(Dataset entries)
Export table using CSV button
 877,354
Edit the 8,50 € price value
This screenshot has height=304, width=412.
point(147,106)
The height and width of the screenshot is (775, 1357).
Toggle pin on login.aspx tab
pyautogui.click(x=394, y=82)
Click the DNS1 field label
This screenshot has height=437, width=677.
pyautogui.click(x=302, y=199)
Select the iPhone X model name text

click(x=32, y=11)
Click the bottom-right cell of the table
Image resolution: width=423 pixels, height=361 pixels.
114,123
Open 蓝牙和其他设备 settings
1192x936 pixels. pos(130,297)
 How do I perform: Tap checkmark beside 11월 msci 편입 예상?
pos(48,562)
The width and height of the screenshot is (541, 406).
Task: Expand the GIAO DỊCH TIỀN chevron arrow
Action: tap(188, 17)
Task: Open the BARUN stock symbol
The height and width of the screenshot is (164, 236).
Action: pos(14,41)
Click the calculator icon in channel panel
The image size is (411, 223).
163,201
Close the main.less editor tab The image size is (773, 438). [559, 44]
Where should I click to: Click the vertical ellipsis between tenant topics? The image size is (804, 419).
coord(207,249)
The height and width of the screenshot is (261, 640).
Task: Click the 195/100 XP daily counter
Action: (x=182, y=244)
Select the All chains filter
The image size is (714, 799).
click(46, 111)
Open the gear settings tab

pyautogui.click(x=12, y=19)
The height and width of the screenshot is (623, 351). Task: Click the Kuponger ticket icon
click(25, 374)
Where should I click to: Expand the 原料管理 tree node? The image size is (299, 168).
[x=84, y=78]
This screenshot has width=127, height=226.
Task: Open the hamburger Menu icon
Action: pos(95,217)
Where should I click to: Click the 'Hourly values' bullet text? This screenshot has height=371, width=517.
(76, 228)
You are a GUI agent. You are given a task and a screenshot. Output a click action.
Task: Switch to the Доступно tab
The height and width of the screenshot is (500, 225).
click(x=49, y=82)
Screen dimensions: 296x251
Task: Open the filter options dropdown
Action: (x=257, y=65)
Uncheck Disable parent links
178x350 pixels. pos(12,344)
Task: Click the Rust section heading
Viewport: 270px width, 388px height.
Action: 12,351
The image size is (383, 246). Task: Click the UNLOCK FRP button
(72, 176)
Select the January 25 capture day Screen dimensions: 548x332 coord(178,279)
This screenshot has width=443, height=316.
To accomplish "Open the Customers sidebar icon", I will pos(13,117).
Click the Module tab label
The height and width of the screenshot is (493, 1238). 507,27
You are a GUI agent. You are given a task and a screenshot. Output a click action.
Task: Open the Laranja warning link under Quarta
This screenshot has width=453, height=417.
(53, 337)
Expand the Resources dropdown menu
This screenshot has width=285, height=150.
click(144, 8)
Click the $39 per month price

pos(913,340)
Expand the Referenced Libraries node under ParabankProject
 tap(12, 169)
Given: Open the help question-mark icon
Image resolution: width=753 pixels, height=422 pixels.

=== Brief ===
The lines to retype run from the start of the entries through the line containing "The height and width of the screenshot is (775, 1357)."; reproduce them exactly and add nothing.

=== Answer to the exercise ===
Export table using CSV button
 877,354
Edit the 8,50 € price value
This screenshot has height=304, width=412.
point(147,106)
The height and width of the screenshot is (775, 1357).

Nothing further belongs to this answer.